At the place of injection, botulinum toxin temporarily weakens the cholinergic nerve-ends which stimulate the glands.
By blocking the stimulation, Botulinum toxin hinders excessive secretion, which results in only a light, normal secretion remaining.
The secretion-zones are previously marked by applying a colouring matter on the skin (Minor test).
For sensitive persons, a light anaesthesia can first be carried out, by locally applying EMLA-ointment beforehand.
The first results become noticeable around the second day. The full result takes about six days and will last for 6 to 12 months, after which the treatment can be started all over again.
Antibiotics based on amino glycosides (injections with Streptomycin , Tobramycin en Garamycin ), penicillamin, quinine and blocks of the calcium channel (Calan , Cardizem , Dilacor , Norvasc , Procardia , Verelan ).
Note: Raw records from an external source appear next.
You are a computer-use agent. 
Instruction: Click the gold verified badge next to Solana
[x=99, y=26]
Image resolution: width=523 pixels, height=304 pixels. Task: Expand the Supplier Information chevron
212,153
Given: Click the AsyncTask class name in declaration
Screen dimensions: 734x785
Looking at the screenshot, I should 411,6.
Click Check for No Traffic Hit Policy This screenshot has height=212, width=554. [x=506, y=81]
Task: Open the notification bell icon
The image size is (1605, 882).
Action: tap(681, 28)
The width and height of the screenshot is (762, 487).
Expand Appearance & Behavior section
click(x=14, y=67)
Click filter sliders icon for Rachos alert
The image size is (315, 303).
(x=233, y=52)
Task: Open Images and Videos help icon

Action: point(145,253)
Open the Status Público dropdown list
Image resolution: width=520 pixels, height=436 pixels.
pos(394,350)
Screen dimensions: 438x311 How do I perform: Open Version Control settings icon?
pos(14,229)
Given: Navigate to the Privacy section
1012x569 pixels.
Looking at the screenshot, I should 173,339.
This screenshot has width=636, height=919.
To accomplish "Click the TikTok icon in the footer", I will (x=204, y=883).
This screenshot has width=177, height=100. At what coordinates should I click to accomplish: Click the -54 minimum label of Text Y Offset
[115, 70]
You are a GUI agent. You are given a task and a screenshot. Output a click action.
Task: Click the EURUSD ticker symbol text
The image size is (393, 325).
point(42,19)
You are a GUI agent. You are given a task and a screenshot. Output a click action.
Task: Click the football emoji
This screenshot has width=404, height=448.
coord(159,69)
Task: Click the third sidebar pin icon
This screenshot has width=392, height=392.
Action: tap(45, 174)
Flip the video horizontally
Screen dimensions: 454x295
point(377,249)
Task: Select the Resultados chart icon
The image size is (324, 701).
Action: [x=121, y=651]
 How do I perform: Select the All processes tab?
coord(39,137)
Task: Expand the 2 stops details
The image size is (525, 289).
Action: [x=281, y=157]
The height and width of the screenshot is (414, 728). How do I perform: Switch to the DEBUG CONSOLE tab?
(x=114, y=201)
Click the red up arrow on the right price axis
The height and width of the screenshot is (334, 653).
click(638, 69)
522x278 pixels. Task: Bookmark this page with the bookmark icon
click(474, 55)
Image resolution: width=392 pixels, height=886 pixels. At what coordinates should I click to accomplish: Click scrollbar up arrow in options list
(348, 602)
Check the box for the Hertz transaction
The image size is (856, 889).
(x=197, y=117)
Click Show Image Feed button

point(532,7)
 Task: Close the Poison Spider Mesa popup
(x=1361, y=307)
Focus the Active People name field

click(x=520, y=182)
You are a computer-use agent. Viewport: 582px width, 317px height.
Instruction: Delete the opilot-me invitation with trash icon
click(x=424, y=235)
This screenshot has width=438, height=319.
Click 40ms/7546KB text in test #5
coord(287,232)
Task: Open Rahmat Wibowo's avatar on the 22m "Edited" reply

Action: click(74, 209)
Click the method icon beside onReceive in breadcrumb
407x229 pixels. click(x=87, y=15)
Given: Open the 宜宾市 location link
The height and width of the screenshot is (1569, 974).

If you are being treated with one of these drugs, please make mention of it.
Here Botulinum toxin is used in very small amounts comparatively to other medical specialisations.
It is working by blocking the nervous ends at the contact of the muscles in the areas where it has been injected, and this only temporary.
Outside the action on the muscle, Botulinum toxin has no toxic or any other effect on the body.
No side effects are visible after the injections (ecchymoses are very rare, except when taking aspirin the last few days prior to the injections).
A light, local sensitiveness of the skin can occur just after the injections, but in most cases there is no pain.
As a precaution : pregnancy, breast-feeding and neuro-muscular diseases (myasthenia).
Originally, these treatments were reserved for real cases of hyper-hidrosis (excessive armpit-perspiration).
But nowadays, all cosmetic indications of “wellness” can be treated this way, i.e. all patients who want to free themselves of sweat-marks during the Summer, after sports or in stressful circumstances.